Après le très réussi (et corsé) Michael Clayton, mis en nomination pour sept Oscars il y a deux ans, Gilroy remet le couvert avec le sophistiqué Duplicité (v. f. de Duplicity) qui, sur le ton du marivaudage amoureux, met cette fois en lumière les dessous de l'espionnage industriel.
Julia Roberts, tenue depuis un moment loin des plateaux de tournage pour cause de maternité, et Clive Owen, qui lui donnait la réplique dans Closer, en 2004, forment un improbable couple d'espions au centre d'une intrigue pour le moins tarabiscotée qui demande une attention de tous les instants pour ne pas perdre le fil.
Après une première rencontre où ils tomberont dans les bras l'un de l'autre, à Dubaï, l'agent de la CIA Claire Stenwick (Roberts) et l'espion des services secrets britanniques Ray Koval (Owen) réaliseront que la confiance fait foi de tout dans l'existence. Que ce soit dans la vie professionnelle ou privée.

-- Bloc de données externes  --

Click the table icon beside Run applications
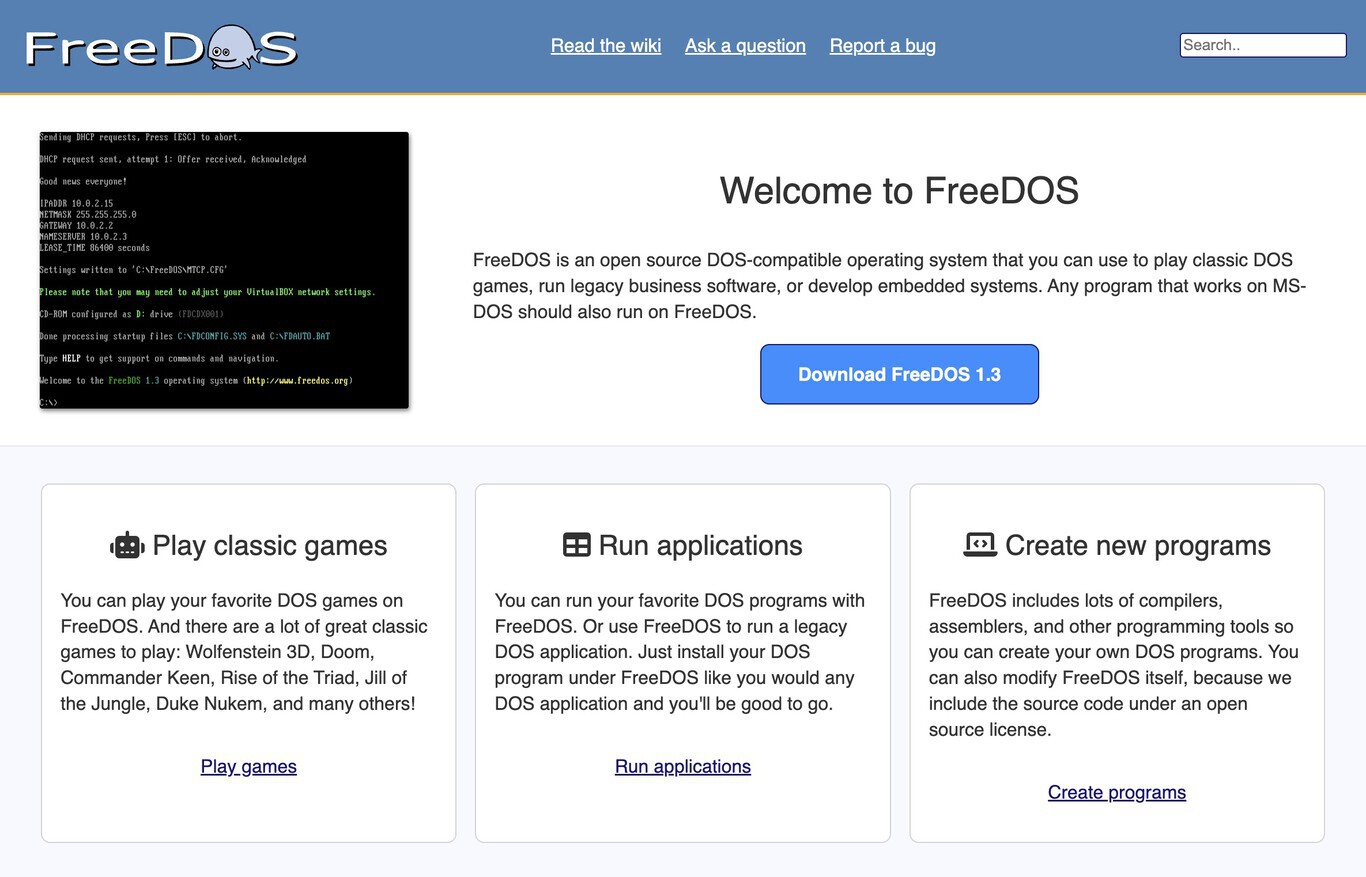Viewport: 1366px width, 877px height. click(576, 545)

Le rusé Gilroy fait évoluer ce couple dans une direction pour le moins inusitée. Devenus responsables de la sécurité pour deux firmes de cosmétiques dont les patrons se détestent mutuellement (Tom Wilkinson et Paul Giamatti), Claire et Ray monteront une arnaque de haut vol autour d'une découverte scientifique majeure dans le monde capillaire.
Du coup, le spectateur sera invité à un solide chassé-croisé, mais souvent exaspérant de complexité. Les ramifications de l'intrigue se déroulent en de multiples endroits et à différentes époques. Chaque retour en arrière pose un nouvel éclairage sur la scène suivante, et ainsi de suite.
Alors que le cinéma américain sous-estime trop souvent le public, Duplicité passe à l'autre extrême, en proposant un univers où une chatte ne retrouverait pas ses petits. Faire intelligent ne signifie pas verser dans une complexité tous azimuts. Bryan Singer l'avait démontré avec éloquence avec Usual Suspects.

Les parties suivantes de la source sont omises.